Virtually all of mine looked like that or worse a few weeks ago when we got hail after hail. But now they've shrugged it of and are making new leaves. The outer leaves are still scared as Chris said, or plain shriveled up and dropped off. but it will recover.
Hail damage is relatively rare here. But two years ago, if I recall the year correctly, we had a tornado pass overhead of our house (and touched down a few miles away) It dropped 2" hail on my collection. I had a young heuffelii literally blasted to pieces by a hail strike but the root later recovered. Can't tell and can't remember which one now. They do recover.
twitcher said:...But two years ago, if I recall the year correctly, we had a tornado pass overhead of our house (and touched down a few miles away) It dropped 2" hail on my collection.
Gosh, I read that "...we had a tomato pass ovehead of our house..." and thought how odd...
I do remember when that happened with the tornado at twit's house. Seems to me there was a bunch of damaged vehicles and other property that was damaged from the hail. I think you even posted a photo twit. That was some hail storm.
Could have been a real mess if it had been tomatoes.
I did spell that right! But your collective comments have got me thinking back to the movie "Attack of the Killer Tomatoes". What a stinker of a cult movie. If you haven't seen it, it worth a laugh or three.

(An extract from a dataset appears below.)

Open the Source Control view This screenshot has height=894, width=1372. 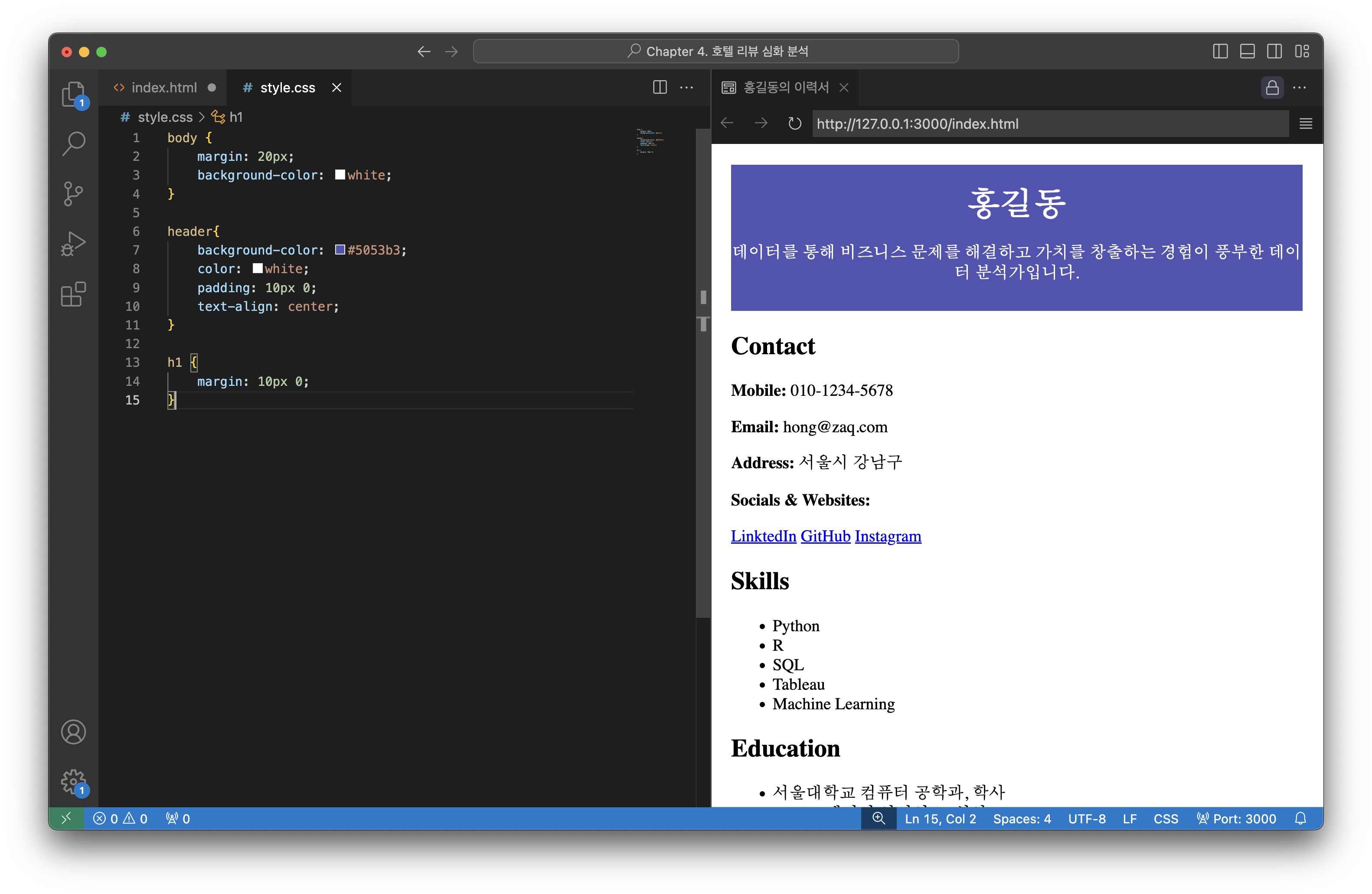click(73, 194)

The tornado hail did major damage here. Thousands of cars with multiple dents, roofs, and other things. A small neighborhood a few miles away had a lot of homes wiped out. The migrant car repair and roof repair people descended on us like a plague. The flat tire rate soared here just from all the roofing nails the roofers casually scattered in their repair efforts. I missed damage to my car, because I sought shelter with it under a railroad crossing during the storm.